La famosa Reflecting Pool del Lincoln Memorial a Washington è stata invasa dalle alghe e costretta alla chiusura. Un episodio talmente grottesco da sembrare scritto dagli autori di una satira politica. E invece no: è la realtà nell’America impazzita di Donald Trump.
La parte migliore, però, è arrivata dopo. Invece di ammettere un banale problema di gestione e manutenzione, ecco spuntare le immancabili accuse di sabotaggio, complotti e oscure macchinazioni. Perché nell’universo trumpiano nulla può essere semplicemente il risultato dell’incompetenza: deve sempre esserci un nemico, una congiura, una mano nascosta.

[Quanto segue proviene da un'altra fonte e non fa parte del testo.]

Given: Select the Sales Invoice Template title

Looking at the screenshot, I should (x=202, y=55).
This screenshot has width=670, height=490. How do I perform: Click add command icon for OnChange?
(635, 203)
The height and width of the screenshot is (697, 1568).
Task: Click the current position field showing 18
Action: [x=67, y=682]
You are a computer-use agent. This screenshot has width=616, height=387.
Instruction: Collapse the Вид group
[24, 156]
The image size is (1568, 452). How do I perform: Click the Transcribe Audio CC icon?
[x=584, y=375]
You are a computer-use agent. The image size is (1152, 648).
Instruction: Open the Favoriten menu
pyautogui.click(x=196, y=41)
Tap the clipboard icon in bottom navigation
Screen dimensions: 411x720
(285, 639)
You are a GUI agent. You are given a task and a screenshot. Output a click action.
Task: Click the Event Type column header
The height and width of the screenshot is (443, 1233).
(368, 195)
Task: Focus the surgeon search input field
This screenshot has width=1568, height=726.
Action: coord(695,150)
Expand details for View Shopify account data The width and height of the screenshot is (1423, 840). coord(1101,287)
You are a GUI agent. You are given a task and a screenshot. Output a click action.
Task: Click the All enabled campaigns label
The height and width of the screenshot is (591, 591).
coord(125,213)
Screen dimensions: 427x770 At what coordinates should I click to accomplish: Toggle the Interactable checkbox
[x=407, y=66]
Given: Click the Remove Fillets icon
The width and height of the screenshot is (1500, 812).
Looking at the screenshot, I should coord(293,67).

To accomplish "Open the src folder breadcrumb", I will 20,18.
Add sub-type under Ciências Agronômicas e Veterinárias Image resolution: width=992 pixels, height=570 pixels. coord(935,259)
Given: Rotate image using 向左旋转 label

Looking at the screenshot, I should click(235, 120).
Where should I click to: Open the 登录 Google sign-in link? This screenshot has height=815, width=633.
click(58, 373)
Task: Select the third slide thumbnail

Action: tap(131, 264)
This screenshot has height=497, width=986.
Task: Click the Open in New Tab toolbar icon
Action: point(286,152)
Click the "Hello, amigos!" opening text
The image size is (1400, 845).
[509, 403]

Così una piscina piena di alghe diventa il simbolo perfetto di questa amministrazione: i problemi crescono indisturbati sotto gli occhi di tutti, nessuno interviene per tempo e, quando il disastro diventa impossibile da nascondere, la colpa è sempre di qualcun altro.
Le alghe almeno hanno il buon gusto di comparire per ragioni scientifiche. I complotti, invece, continuano a proliferare in assenza di qualsiasi evidenza.
Insomma, nell’America del presidente pazzo Trump persino le alghe finiscono per essere accusate di far parte dello Stato profondo. A questo punto manca solo una commissione d’inchiesta sulle ninfee.